Fame causata dalla finanziarizzazione dell’agricoltura: vertice a Londra
Un summit, ieri a Londra, sulla fame nel mondo in coincidenza con la cerimonia di
chiusura dei Giochi Olimpici. Lo ha voluto a porte chiuse tra leader mondiali, il
premier britannico David Cameron a Dowing Street, per promuovere “una nuova alleanza
in tema di sicurezza alimentare e di nutrizione per aiutare 50 milioni di persone
ad uscire dalla povertà nei prossimi 10 anni”. Fausta Speranza ha parlato della
questione dei prodotti agricoli con Marco De Ponte, segretario generale di
Action Aid Italia, organizzazione impegnata nel promuovere iniziative a sostegno dei
Paesi del Sud del mondo:
R. – Si tratta
sempre più di una crisi di un mercato – quello agricolo in particolare – che ha avuto
degli sviluppi particolarmente importanti negli ultimi cinque-sei anni, e dobbiamo
ricordarci, peraltro, che in realtà le stime della Fao su quanto servirebbe per sconfiggere
la fame in tutto il mondo, dal punto di vista delle risorse finanziarie, rendono il
problema ridicolo: si parla di una quarantina di miliardi di dollari che è una cifra
infinitesimamente minore rispetto a quella che si impiega per i salvataggi delle banche
o dei debiti sovrani dei Paesi europei o per problemi di questo genere. I prezzi dei
prodotti agricoli negli ultimi mesi si stanno alzando; ci si potrebbe anche domandare:
“Ma come mai il fatto che i prezzi dei prodotti agricoli aumenti diventa un problema
per gli agricoltori, cioè per chi in realtà produce e dovrebbe guadagnarci?”. Non
dimentichiamoci che è soprattutto nelle zone rurali che la fame si fa sentire maggiormente.

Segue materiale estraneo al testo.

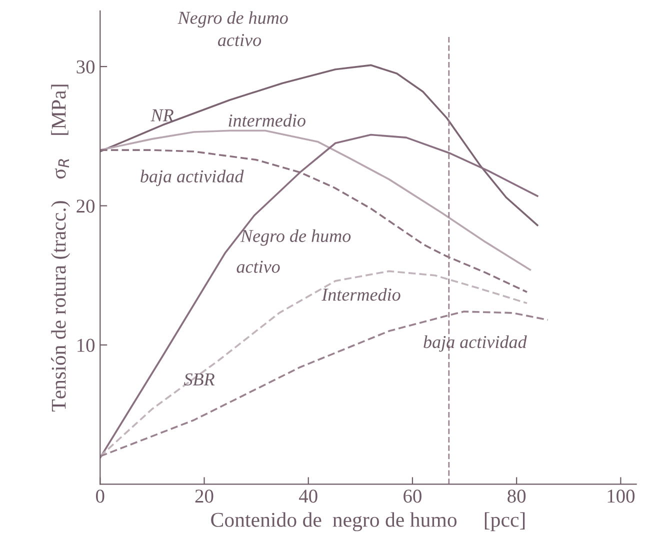  Describe the element at coordinates (86, 206) in the screenshot. I see `y-tick-label: 20` at that location.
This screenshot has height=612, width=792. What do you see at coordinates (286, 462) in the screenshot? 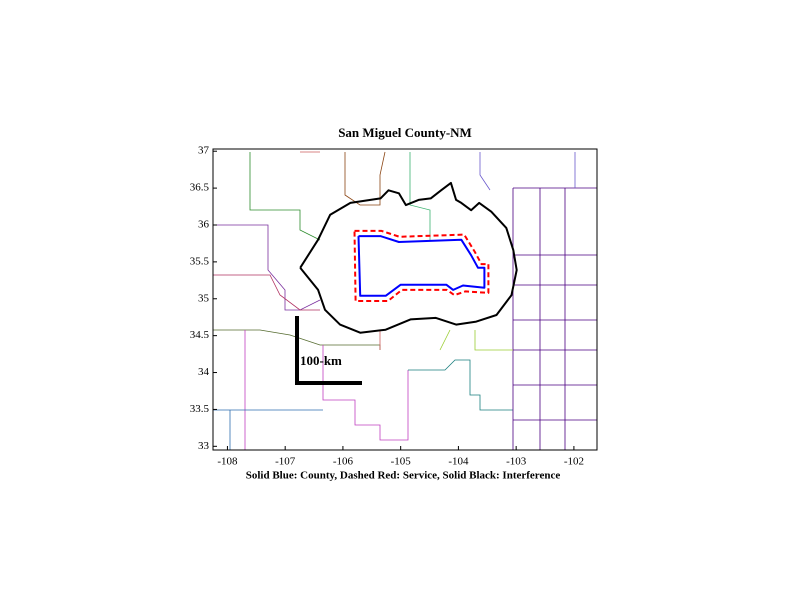
I see `x-tick-label: -107` at bounding box center [286, 462].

E, in realtà, questo succede perché i prezzi dei prodotti agricoli sono fatti nelle
grandi extensions, nelle grandi fattorie – detto in parole semplici – dove
si produce in grandi quantità. Quindi, i prezzi sono dettati da aziende multinazionali,
non dai piccoli agricoltori che uno per uno producono un’offerta equilibrata di questi
prodotti. Quindi, in realtà questa è la grande ironia: la crisi dei piccoli produttori
agricoli è legata al loro scarso potere di acquisto, nonostante i prezzi a cui si
vendono i prodotti agricoli. Infatti, avendo poche risorse economiche in generale,
riescono comunque meno a stare sul loro mercato, a comprarsi le sementi per l’anno
successivo, a comprare i diserbanti, insomma, tutto quello che serve per le loro piccole
produzioni. E rimangono prigionieri nelle mani dei grandi produttori che hanno acquistato
grandi estensioni di terra, che hanno la capacità di avere in stock grandi quantità
di quanto serve e di immetterlo sul mercato a loro piacimento, facendo anche fluttuare
i prezzi. Quindi, questa dinamica della finanziarizzazione dell’agricoltura ha un
impatto che è sicuramente molto diverso dall’impatto della crisi che viviamo noi.

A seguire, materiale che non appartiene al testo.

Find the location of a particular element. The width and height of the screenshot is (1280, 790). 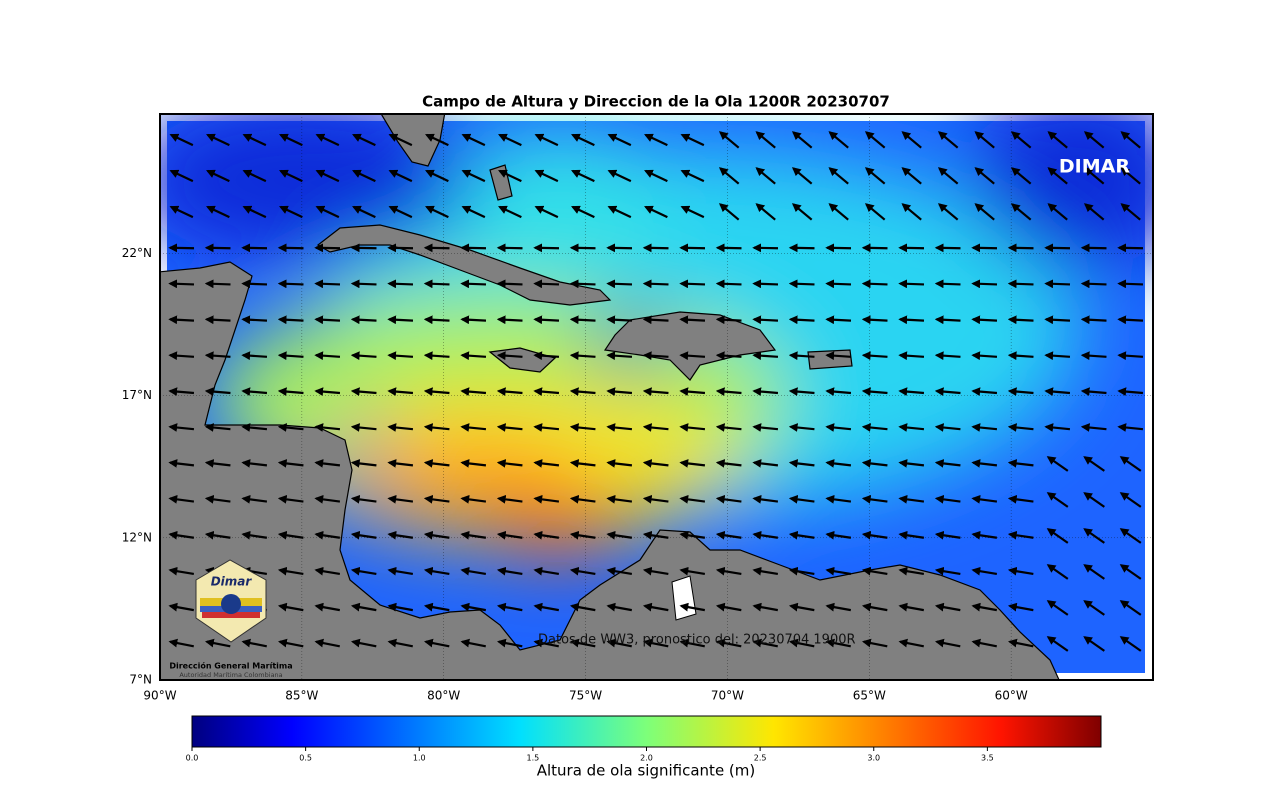

lon-tick-label: 65°W is located at coordinates (870, 696).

La nostra crisi non è direttamente legata alle dinamiche che vediamo soprattutto nei
Paesi poveri dove il problema è la capacità dei piccoli agricoltori di stare sui mercati,
rispetto alle grandi aziende.
D. – Non è debellata la fame nel mondo ma sicuramente
le caratteristiche della distribuzione sul territorio in qualche modo cambiano. Come
fotografare oggi il drammatico fenomeno?
R. – La prima cosa da sottolineare
e da rammentare sempre è che la fame in certi Paesi non è, come si tende a dipingerla,
il frutto di qualche cosa che non è andata bene, in particolare la sfortuna di un
cattivo raccolto o di piogge mancate o cose di questo genere, ma è sempre più un fenomeno
che è legato appunto alla finanziarizzazione dell’agricoltura. Ormai si scambiano
beni nel settore agricolo, a partire dalle sementi e poi anche dai prodotti veri e
propri, alla Borsa, come si fa per qualsiasi altra commodity che si possa scambiare
sul mercato. Quindi i grandi attori di questo commercio riescono a fare e a controllare
i prezzi, schiacciando i piccoli agricoltori che invece non hanno la stessa capacità
negoziale. Questo crea fortissimi squilibri e, quindi, come in tante questioni legate
alla lotta alla povertà, in particolare la lotta alla fame, si può fare cercando di
mettere un freno o di porre delle regole in modo tale che questi forti squilibri di
potere tra gli attori delle politiche agricole vengano in qualche modo attenuati.
Quindi, la fame è una questione di giustizia, non di sfortuna. E questo è il primo
e più importante messaggio, forse, da cui partire.